Para moldear piedras con la ilusión del mar

La muestra de Lucía Fernández es una reflexión sobre el sentido de la vida tres instalaciones nos refieren a una serie de relatos que la artista hace sobre su propio deseo

Por Alberto Revoredo

Conocemos como paloma a esa especie de ave que supo adaptarse a la naturaleza urbana, quizá porque, al igual que otros seres, se tomó el tiempo para descubrir que --como dice la artista Lucía Fernández-- Lima es una ciudad mágica en secreto.

Una ingeniosa "Partitura" nos remite a una primera etapa contemplativa, esa que implica un primer contacto con el mundo, y en la que podemos encontrar elementos fascinantes hasta en lo aberrante del cableado limeño, donde cientos de palomas van y vienen volando. Vistas desde la perspectiva de un transeúnte, con el contraluz del cielo, las siluetas de estas aves semejan notas musicales blancas y negras.

"Son como destellos de magia que a mí me parece bonito encontrar en una ciudad tan caótica. Es difícil, pero con un poco de paciencia puedo lograr verlas y sentirlas", explica Lucía.

Así se inicia este "Trayecto de una ilusión". Nace en los reflejos del sol sobre un charco que se formó cuando alguien dejó la manguera olvidada regando el jardín; y termina en el mar, donde el pelo de Lucía, al viento, toma la forma de las olas.

Prosigue con un trabajo de origami, basado en la leyenda japonesa de que los dioses concederán un deseo a aquel que consiga plegar mil grullas. Nos habla de la voluntad del ser humano por hacer que sus ilusiones cobren vida. En tanto, en la primera parte de la muestra los cables remiten a una idea de comunicación en un sentido horizontal más terrenal, en que las grullas van hacia arriba y aluden a una conexión entre los dioses y lo divino.
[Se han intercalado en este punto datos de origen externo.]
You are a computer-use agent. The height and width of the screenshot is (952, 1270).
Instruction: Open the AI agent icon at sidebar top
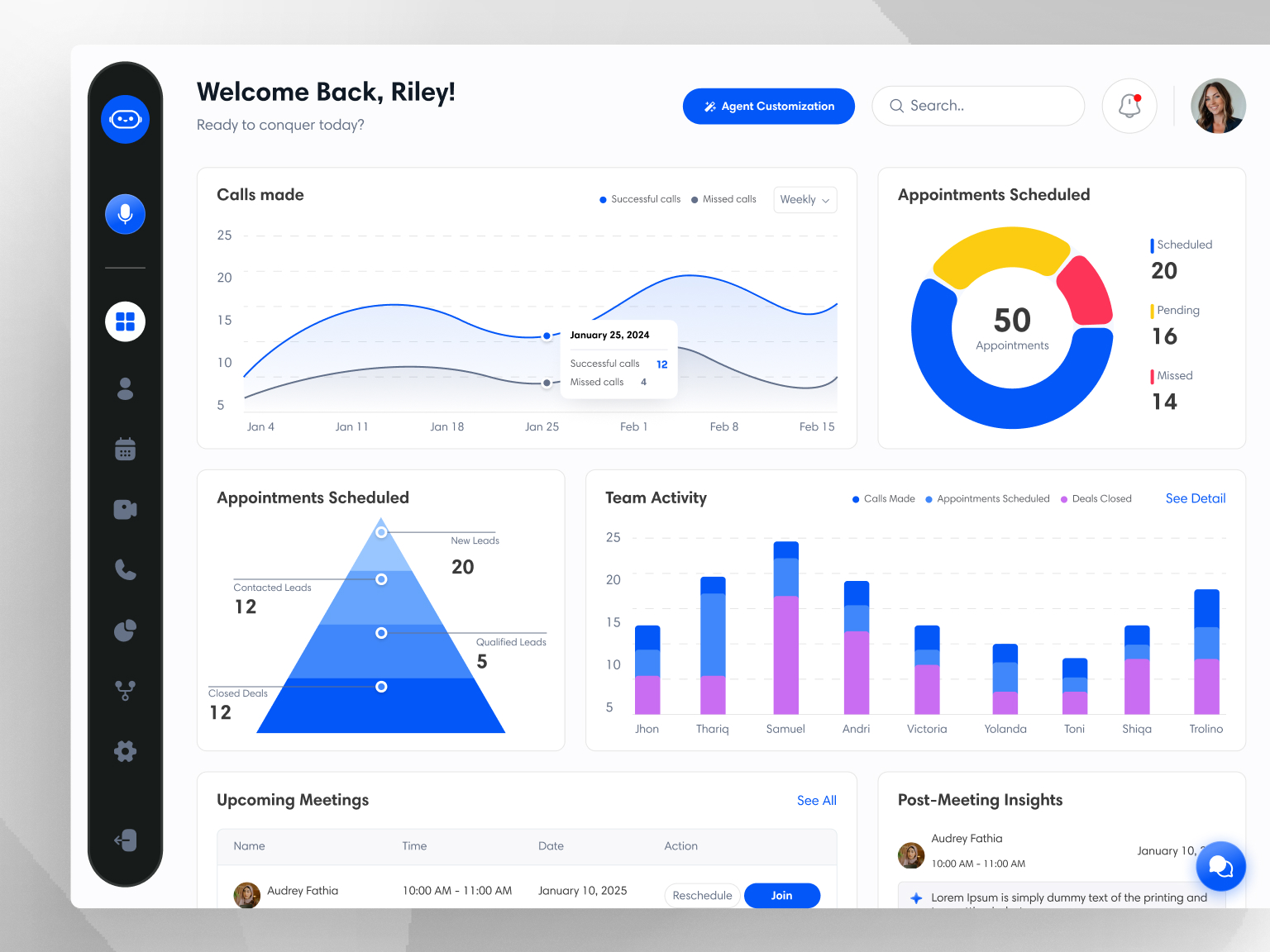tap(125, 119)
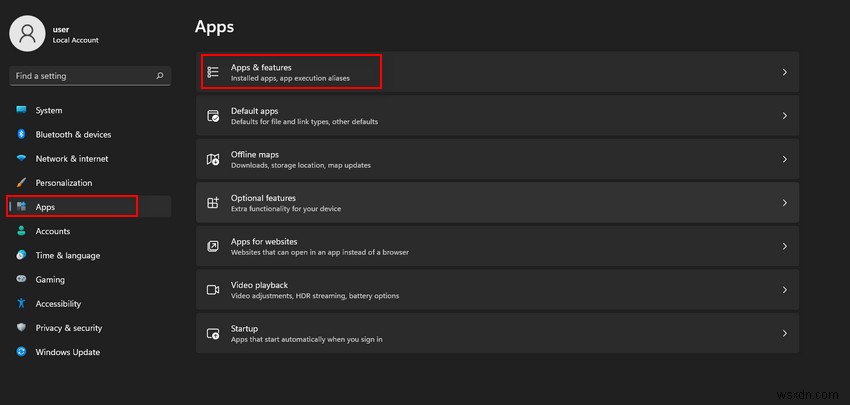Open the Optional features text label
850x405 pixels.
(263, 198)
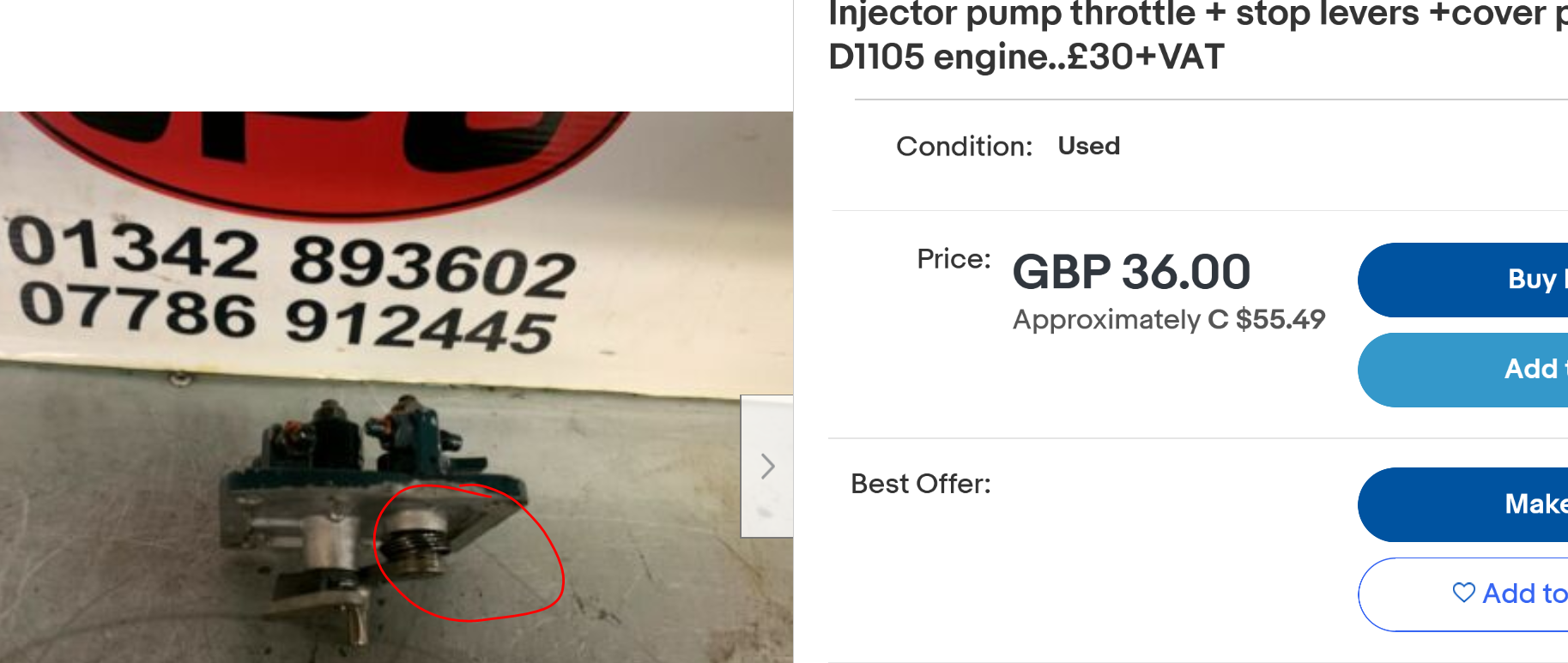The image size is (1568, 663).
Task: Click the Used condition value
Action: coord(1088,146)
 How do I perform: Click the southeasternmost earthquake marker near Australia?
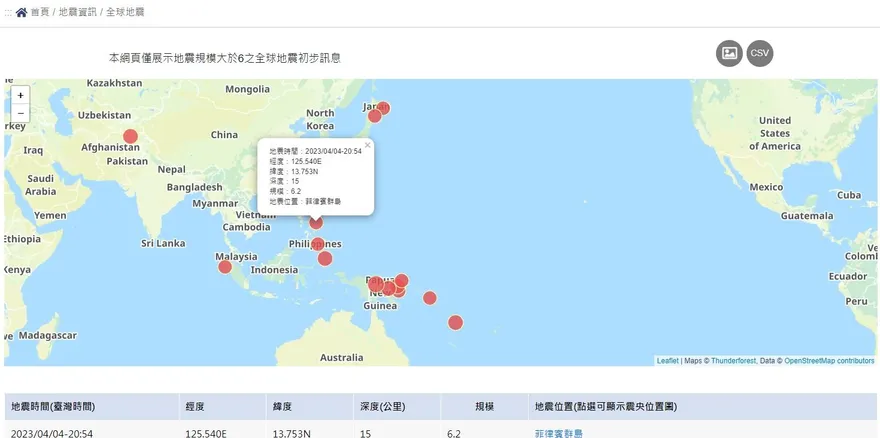tap(455, 322)
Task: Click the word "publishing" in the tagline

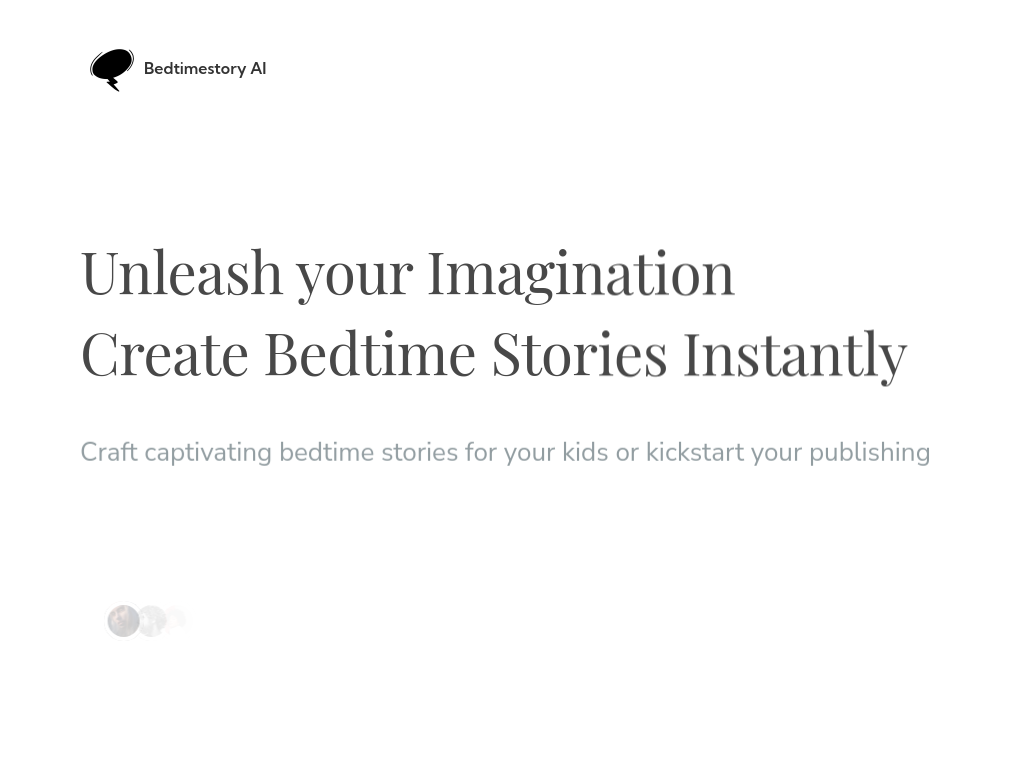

Finalmente está "Dharma", un video en el que la ilusión se concreta en unos mensajes escritos sobre piedras blancas, redondas y perfectas que la artista, cual Amelie, va dejando en la ciudad como una sutil intervención urbana. "En los lugares donde yo recibí esta magia, a esos lugares regresé a entregar las piedras, a devolver la magia", dice Fernández y agrega: "Este trabajo es la ilusión de mi propia exposición".

Más información
Dónde: Galería de Arte Pancho Fierro, Palacio Municipal de Lima horario: Lunes a domingo de 10 a.m. a 8 p.m.